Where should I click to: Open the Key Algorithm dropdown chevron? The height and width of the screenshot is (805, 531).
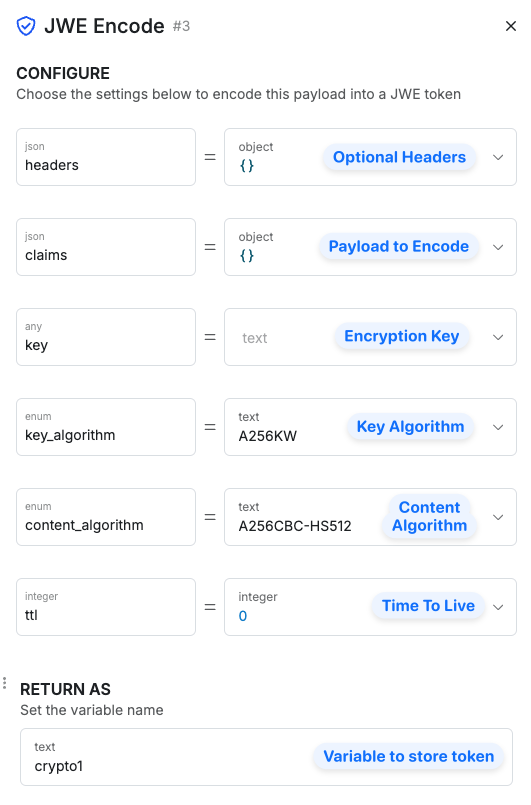[x=498, y=427]
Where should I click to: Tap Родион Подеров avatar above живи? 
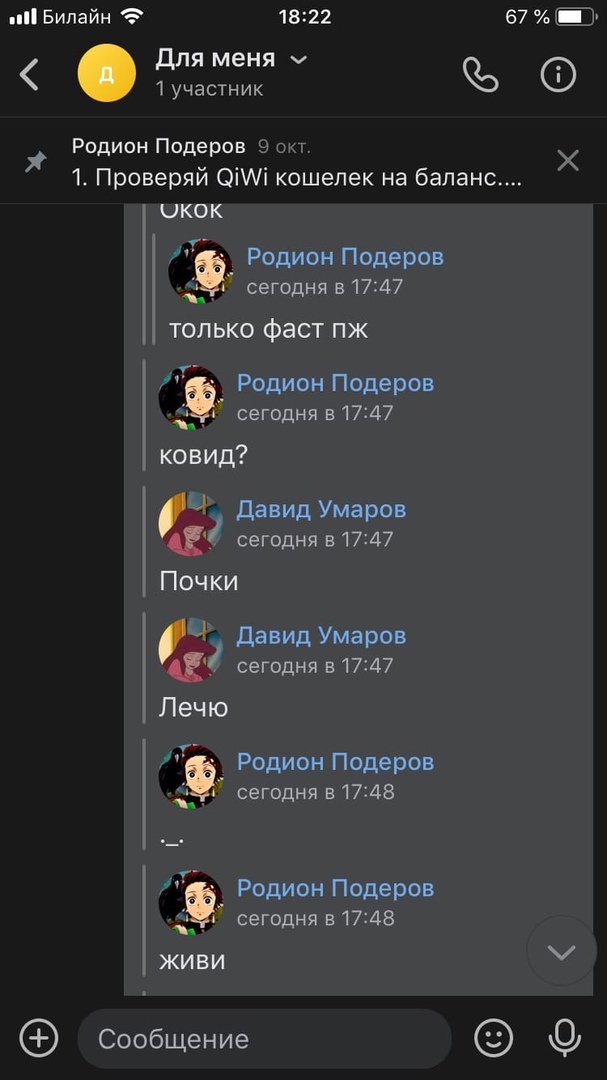(191, 902)
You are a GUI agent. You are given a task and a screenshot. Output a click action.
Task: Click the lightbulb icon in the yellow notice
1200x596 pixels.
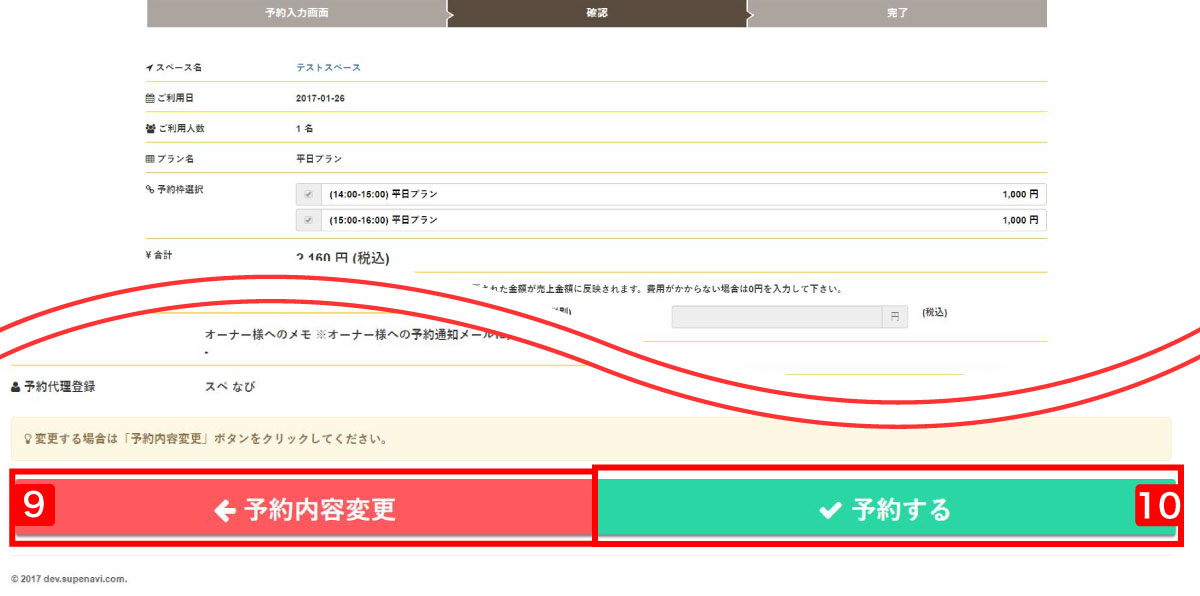tap(27, 438)
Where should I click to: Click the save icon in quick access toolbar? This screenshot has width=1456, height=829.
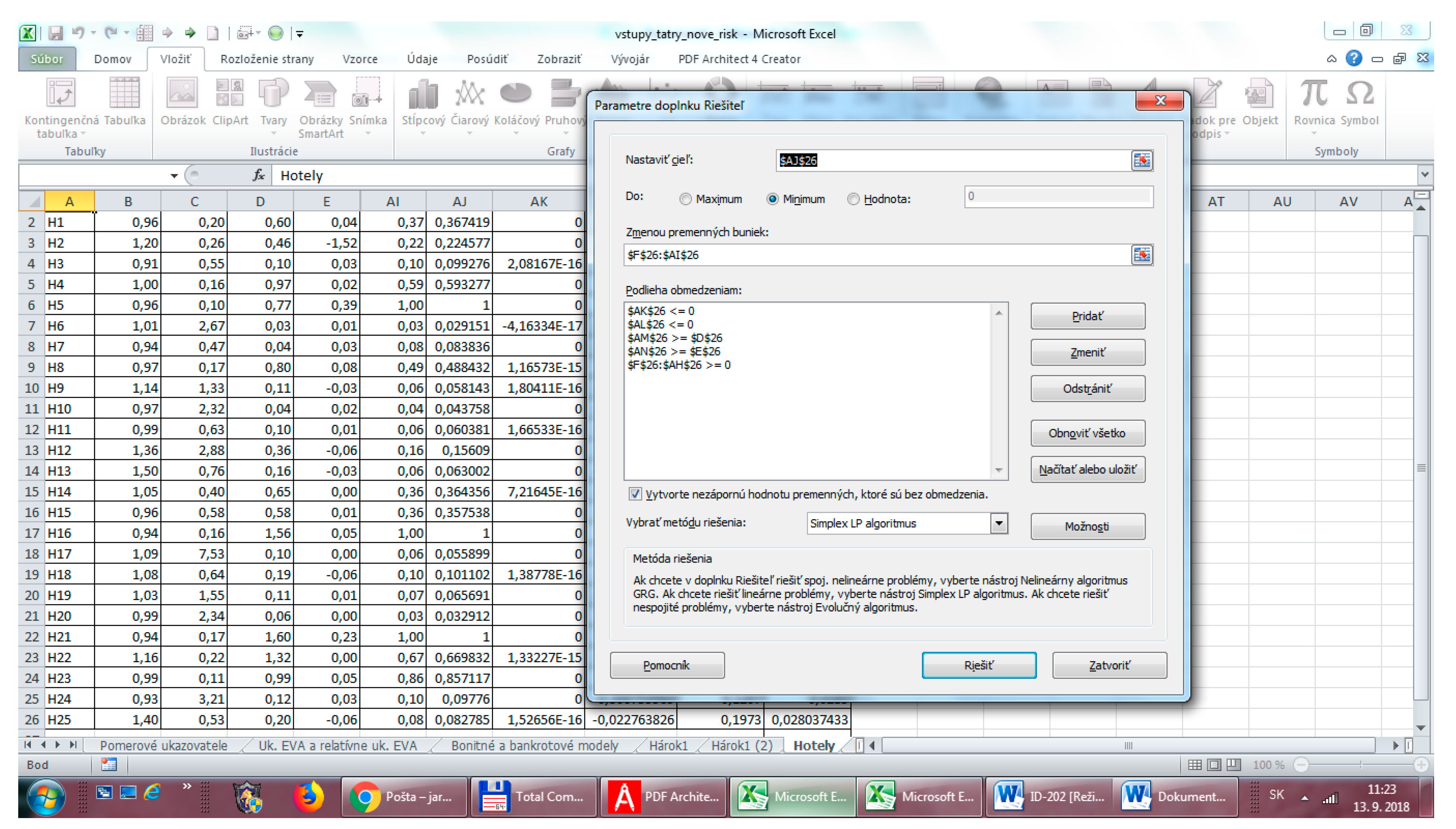click(x=55, y=33)

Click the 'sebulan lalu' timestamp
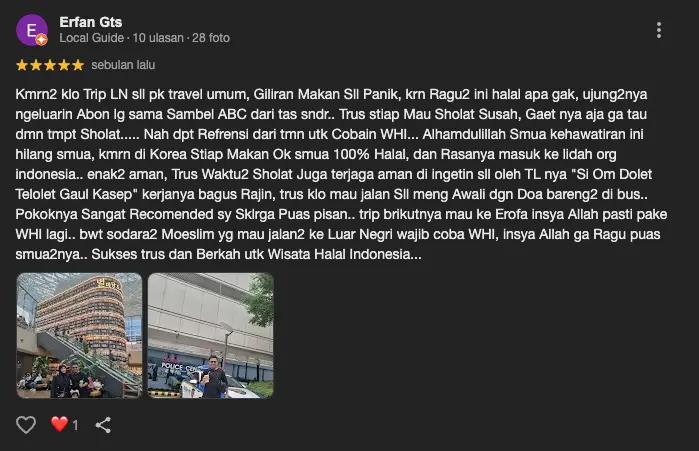click(123, 65)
•••
__WORK TO DO__
Pull out every line above that contains the word "screenshot".

__SOLUTION BELOW__
Where should I click to: Open the Key Algorithm dropdown chevron? The height and width of the screenshot is (805, 531).
You are a GUI agent. You are given a task and a screenshot. Output a click action.
Where should I click to: Click the save icon in quick access toolbar? This screenshot has width=1456, height=829.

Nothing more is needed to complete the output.